Tuesday, February 14, 2017

Introducing organization-based permissions

With Form Builder, form authors can define permissions for the form they are creating. Permissions can depend on:
  • The user's role, for instance: "any user with the role admin can delete data".
  • The user being the one who initially created the data, also known as owner, for instance: "owners can view and update their own data".
  • The user being in the same group as the owner, e.g. users in the same group as the owner can read the data.
In addition to roles and groups, most companies have a hierarchical organizational structure, say:


Within such a structure:
  • An individual user can be a member of zero, one, or more organizations. For instance Mary could be a member of the "iOS" and "Support" organizations.
  • An individual user can have zero, one, or more organization roles. For instance, if Mary is also the manager of the "iOS" organization, in the system, she will have the role "manager" tied to organization "iOS". Informally, we could write this role as manager(organization = "iOS").
How does Orbeon Forms know about your organizations, what organizations each individual user is a member of, and what are their organization roles? In one of two ways, depending on where your users and organizations are defined:
With Orbeon Forms knowing about your hierarchy of organizations, users in those organizations, and roles like "manager" assigned to those users as necessary, form authors can define organization-based permissions.

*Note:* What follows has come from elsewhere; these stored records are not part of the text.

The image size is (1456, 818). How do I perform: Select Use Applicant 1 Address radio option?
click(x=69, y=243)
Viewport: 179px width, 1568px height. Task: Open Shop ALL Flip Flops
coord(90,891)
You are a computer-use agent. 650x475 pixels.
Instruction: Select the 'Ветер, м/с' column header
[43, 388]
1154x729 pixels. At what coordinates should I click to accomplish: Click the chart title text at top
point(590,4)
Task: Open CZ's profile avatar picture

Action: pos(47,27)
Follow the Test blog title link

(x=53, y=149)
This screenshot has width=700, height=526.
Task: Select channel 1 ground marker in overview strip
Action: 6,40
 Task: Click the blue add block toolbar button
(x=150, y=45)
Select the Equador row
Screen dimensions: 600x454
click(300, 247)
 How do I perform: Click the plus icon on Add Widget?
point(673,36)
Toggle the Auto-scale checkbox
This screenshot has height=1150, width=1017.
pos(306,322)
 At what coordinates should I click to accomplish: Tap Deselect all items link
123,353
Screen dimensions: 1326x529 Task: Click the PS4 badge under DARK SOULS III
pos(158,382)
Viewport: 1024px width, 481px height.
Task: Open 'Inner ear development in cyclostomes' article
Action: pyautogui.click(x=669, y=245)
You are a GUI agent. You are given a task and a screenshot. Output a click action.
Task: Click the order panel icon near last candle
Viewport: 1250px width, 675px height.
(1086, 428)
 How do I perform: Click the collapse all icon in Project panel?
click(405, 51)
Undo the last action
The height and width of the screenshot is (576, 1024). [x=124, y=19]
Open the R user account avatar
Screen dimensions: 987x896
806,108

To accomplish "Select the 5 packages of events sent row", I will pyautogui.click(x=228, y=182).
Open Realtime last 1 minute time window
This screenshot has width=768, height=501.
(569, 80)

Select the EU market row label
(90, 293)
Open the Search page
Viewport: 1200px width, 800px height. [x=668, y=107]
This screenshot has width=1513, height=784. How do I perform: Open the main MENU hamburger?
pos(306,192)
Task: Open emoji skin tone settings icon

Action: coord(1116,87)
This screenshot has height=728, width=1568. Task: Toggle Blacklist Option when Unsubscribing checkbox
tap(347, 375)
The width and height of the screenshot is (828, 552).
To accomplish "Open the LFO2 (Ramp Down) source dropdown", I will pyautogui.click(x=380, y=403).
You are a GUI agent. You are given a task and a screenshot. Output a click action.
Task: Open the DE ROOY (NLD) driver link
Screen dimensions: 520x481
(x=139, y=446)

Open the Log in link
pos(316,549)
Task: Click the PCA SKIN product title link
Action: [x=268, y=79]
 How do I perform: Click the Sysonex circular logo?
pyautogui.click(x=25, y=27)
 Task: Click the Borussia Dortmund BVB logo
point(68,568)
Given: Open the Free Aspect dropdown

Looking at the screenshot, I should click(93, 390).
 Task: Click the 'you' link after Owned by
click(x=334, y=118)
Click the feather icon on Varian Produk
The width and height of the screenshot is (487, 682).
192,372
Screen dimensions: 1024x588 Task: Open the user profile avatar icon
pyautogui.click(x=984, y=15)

For instance, a form author can say that for their "expense report" form, managers can access data created by the people they manage. And this applies to people they manage directly, as well as people in sub-organizations. With that permission defined:
  1. Assuming Tom in the iOS organization creates an expense report,
  2. his manager, Mary will be able to access it,
  3. and so will John, the VP of engineering, defined in the system as manager of the "Engineering" organization,
  4. and so will Carla, the CEO, defined in the system as manager of Acme, which sits at the root of the organizational structure.


As illustrated by the case of the expense report, this feature allows forms to be used in a number of new scenarios. Organization-based permissions are also an important building block to the more comprehensive support for workflows that we are currently working on.

Support for organization-based permissions is available in Orbeon Forms 2016.3, and works on all supported databases, namely eXist, MySQL, PostgreSQL, Oracle, SQL Server, and DB2. Support on Oracle, SQL Server, and DB2 is available only on Orbeon Forms PE. And for more information, see the documentation on organization-based permissions.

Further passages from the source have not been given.